■ **RAW DATA**
•••
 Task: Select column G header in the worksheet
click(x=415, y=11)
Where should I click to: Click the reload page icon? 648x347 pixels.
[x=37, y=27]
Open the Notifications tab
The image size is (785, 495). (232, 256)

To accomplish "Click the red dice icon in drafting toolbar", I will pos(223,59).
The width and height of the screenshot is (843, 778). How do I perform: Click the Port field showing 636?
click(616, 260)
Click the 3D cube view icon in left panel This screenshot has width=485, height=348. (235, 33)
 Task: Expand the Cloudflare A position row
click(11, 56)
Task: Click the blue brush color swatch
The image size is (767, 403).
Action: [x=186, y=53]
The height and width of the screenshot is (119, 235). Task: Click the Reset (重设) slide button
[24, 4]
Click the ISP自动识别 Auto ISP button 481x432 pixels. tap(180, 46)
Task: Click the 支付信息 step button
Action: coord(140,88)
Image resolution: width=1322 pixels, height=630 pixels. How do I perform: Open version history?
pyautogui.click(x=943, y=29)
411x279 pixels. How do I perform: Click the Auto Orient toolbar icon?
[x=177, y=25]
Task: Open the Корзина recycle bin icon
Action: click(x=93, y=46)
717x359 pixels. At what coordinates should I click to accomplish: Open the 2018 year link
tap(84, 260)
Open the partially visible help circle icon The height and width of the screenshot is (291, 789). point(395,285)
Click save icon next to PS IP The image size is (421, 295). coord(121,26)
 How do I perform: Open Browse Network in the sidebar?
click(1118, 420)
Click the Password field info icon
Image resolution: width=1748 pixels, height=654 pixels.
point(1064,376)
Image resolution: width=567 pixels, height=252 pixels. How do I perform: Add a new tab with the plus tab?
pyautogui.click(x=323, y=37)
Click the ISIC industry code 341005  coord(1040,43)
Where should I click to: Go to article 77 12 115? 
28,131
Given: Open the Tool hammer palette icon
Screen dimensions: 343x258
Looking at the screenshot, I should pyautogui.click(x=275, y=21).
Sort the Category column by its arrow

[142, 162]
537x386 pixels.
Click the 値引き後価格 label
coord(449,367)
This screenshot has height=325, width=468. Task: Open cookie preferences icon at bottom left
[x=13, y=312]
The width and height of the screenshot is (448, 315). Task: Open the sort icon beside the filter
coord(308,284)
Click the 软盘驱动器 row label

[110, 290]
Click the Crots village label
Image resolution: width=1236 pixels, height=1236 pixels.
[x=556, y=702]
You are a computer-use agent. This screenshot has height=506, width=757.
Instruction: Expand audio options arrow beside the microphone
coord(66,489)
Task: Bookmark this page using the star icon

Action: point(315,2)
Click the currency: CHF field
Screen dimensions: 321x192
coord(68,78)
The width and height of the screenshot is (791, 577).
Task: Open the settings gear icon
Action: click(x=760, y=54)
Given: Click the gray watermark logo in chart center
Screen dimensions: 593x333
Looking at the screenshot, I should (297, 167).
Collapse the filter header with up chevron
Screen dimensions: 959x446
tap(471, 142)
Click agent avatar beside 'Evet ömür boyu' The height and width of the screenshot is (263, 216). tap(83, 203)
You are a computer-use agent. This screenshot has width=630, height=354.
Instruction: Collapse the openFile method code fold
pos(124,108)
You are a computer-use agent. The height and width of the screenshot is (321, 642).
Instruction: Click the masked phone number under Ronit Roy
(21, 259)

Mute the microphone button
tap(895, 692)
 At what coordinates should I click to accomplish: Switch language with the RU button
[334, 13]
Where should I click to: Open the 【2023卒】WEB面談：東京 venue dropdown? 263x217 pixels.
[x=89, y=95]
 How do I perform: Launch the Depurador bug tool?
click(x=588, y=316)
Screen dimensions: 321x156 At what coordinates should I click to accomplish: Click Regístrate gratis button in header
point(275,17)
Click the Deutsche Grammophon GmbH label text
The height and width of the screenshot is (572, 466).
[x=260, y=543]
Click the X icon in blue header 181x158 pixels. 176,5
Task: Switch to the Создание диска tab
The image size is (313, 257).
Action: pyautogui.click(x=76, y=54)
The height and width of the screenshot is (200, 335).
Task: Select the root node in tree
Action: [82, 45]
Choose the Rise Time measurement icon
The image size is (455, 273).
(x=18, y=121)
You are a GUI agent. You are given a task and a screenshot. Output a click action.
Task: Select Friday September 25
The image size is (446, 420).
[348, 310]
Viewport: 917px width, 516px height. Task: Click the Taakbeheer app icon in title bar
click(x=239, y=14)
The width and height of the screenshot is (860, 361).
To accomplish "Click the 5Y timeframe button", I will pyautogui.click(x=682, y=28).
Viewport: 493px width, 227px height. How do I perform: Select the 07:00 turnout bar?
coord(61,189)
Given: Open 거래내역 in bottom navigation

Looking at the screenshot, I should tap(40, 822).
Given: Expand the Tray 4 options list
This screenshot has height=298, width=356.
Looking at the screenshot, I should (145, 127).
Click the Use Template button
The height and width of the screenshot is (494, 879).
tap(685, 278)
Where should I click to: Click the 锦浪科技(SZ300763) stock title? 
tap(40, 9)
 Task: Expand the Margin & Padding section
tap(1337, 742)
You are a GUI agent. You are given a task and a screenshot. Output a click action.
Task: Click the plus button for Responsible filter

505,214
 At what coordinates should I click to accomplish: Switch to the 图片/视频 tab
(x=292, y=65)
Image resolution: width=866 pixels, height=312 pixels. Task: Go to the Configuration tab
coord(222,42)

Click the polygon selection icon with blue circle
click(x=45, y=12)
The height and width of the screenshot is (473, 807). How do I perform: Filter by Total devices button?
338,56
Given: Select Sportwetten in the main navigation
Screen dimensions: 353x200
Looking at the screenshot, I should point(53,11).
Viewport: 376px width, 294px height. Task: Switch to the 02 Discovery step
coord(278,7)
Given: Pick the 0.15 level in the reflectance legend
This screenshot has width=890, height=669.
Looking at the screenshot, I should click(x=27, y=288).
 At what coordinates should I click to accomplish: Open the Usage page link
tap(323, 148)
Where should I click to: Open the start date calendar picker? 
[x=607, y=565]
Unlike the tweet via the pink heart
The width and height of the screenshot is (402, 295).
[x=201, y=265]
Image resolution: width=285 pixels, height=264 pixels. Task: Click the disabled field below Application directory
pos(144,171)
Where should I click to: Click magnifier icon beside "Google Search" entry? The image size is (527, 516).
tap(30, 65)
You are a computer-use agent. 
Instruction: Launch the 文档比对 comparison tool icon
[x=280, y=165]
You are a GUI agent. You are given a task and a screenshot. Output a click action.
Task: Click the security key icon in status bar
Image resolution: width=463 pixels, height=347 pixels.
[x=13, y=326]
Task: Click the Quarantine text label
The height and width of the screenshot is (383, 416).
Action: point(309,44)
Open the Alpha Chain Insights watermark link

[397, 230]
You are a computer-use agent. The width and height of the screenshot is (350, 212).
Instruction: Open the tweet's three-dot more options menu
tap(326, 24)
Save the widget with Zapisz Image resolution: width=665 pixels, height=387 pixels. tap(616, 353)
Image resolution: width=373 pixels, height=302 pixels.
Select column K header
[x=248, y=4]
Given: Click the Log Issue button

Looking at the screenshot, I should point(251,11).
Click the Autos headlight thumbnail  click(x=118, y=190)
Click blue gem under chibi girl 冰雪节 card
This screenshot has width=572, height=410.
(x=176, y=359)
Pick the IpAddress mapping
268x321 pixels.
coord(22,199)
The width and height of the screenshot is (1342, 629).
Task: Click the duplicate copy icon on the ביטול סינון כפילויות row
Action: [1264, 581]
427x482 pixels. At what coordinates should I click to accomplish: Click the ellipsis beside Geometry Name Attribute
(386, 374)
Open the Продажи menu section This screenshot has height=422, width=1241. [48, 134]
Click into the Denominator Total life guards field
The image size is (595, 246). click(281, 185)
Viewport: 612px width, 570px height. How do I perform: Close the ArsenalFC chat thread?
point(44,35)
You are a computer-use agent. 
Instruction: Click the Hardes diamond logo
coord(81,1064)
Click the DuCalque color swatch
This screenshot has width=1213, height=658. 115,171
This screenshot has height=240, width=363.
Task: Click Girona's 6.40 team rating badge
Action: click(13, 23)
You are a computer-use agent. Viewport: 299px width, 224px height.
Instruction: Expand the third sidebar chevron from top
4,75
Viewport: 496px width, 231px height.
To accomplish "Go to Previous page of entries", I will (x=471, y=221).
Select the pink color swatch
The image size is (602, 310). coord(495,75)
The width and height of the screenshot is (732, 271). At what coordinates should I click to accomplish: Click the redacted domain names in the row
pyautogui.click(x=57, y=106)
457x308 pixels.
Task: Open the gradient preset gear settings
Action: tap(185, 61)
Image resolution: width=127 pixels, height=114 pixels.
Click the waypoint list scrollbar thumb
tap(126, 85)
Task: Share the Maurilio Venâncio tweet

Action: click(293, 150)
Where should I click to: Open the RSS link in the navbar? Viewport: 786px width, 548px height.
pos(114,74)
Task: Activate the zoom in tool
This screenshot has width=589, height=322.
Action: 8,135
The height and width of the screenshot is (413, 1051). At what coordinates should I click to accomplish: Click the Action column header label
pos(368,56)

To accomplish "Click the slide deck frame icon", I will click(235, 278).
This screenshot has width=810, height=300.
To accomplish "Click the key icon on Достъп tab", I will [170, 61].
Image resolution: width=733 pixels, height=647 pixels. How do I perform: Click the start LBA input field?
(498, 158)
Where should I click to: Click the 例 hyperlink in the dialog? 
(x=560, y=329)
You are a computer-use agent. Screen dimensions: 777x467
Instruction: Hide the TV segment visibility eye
•••
Quote every line from the beginning of the entries up to and including the line that contains "Click save icon".

 Task: Select column G header in the worksheet
click(x=415, y=11)
Where should I click to: Click the reload page icon? 648x347 pixels.
[x=37, y=27]
Open the Notifications tab
The image size is (785, 495). (232, 256)

To accomplish "Click the red dice icon in drafting toolbar", I will pos(223,59).
The width and height of the screenshot is (843, 778). How do I perform: Click the Port field showing 636?
click(616, 260)
Click the 3D cube view icon in left panel This screenshot has width=485, height=348. (235, 33)
 Task: Expand the Cloudflare A position row
click(11, 56)
Task: Click the blue brush color swatch
The image size is (767, 403).
Action: [x=186, y=53]
The height and width of the screenshot is (119, 235). Task: Click the Reset (重设) slide button
[24, 4]
Click the ISP自动识别 Auto ISP button 481x432 pixels. tap(180, 46)
Task: Click the 支付信息 step button
Action: coord(140,88)
Image resolution: width=1322 pixels, height=630 pixels. How do I perform: Open version history?
pyautogui.click(x=943, y=29)
411x279 pixels. How do I perform: Click the Auto Orient toolbar icon?
[x=177, y=25]
Task: Open the Корзина recycle bin icon
Action: click(x=93, y=46)
717x359 pixels. At what coordinates should I click to accomplish: Open the 2018 year link
tap(84, 260)
Open the partially visible help circle icon The height and width of the screenshot is (291, 789). point(395,285)
Click save icon next to PS IP The image size is (421, 295). coord(121,26)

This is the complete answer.